WHAT NEEDS TO BE DONE:
Print out the full listing below, word for word.

-*-*-

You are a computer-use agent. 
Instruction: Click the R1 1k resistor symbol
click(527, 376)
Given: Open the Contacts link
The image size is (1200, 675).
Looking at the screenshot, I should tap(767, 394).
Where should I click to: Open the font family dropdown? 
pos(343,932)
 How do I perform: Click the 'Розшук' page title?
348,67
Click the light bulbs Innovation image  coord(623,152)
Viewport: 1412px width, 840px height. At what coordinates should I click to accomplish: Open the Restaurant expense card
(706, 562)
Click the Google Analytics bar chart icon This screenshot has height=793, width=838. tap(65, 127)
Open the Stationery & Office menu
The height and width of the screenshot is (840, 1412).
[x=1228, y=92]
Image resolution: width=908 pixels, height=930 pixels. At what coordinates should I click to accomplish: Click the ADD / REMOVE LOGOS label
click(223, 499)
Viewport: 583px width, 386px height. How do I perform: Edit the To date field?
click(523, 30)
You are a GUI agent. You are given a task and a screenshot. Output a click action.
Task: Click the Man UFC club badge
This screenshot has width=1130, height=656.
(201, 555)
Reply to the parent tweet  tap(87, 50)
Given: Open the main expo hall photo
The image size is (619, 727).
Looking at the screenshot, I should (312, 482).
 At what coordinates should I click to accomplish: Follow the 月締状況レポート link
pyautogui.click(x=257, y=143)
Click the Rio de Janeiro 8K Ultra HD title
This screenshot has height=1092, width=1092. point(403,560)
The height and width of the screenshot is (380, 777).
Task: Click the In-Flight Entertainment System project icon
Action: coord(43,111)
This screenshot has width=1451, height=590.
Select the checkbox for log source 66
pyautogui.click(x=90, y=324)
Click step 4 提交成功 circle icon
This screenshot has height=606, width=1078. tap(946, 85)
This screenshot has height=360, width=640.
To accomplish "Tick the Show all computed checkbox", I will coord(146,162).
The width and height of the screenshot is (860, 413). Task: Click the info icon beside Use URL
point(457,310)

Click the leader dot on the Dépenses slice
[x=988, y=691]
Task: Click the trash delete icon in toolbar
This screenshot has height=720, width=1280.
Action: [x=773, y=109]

-*-*-

COMPLETED TASK:
You are a computer-use agent. 
Instruction: Click the R1 1k resistor symbol
click(527, 376)
Given: Open the Contacts link
The image size is (1200, 675).
Looking at the screenshot, I should tap(767, 394).
Where should I click to: Open the font family dropdown? 
pos(343,932)
 How do I perform: Click the 'Розшук' page title?
348,67
Click the light bulbs Innovation image  coord(623,152)
Viewport: 1412px width, 840px height. At what coordinates should I click to accomplish: Open the Restaurant expense card
(706, 562)
Click the Google Analytics bar chart icon This screenshot has height=793, width=838. tap(65, 127)
Open the Stationery & Office menu
The height and width of the screenshot is (840, 1412).
[x=1228, y=92]
Image resolution: width=908 pixels, height=930 pixels. At what coordinates should I click to accomplish: Click the ADD / REMOVE LOGOS label
click(223, 499)
Viewport: 583px width, 386px height. How do I perform: Edit the To date field?
click(523, 30)
You are a GUI agent. You are given a task and a screenshot. Output a click action.
Task: Click the Man UFC club badge
This screenshot has width=1130, height=656.
(201, 555)
Reply to the parent tweet  tap(87, 50)
Given: Open the main expo hall photo
The image size is (619, 727).
Looking at the screenshot, I should (312, 482).
 At what coordinates should I click to accomplish: Follow the 月締状況レポート link
pyautogui.click(x=257, y=143)
Click the Rio de Janeiro 8K Ultra HD title
This screenshot has height=1092, width=1092. point(403,560)
The height and width of the screenshot is (380, 777).
Task: Click the In-Flight Entertainment System project icon
Action: coord(43,111)
This screenshot has width=1451, height=590.
Select the checkbox for log source 66
pyautogui.click(x=90, y=324)
Click step 4 提交成功 circle icon
This screenshot has height=606, width=1078. tap(946, 85)
This screenshot has height=360, width=640.
To accomplish "Tick the Show all computed checkbox", I will coord(146,162).
The width and height of the screenshot is (860, 413). Task: Click the info icon beside Use URL
point(457,310)

Click the leader dot on the Dépenses slice
[x=988, y=691]
Task: Click the trash delete icon in toolbar
This screenshot has height=720, width=1280.
Action: [x=773, y=109]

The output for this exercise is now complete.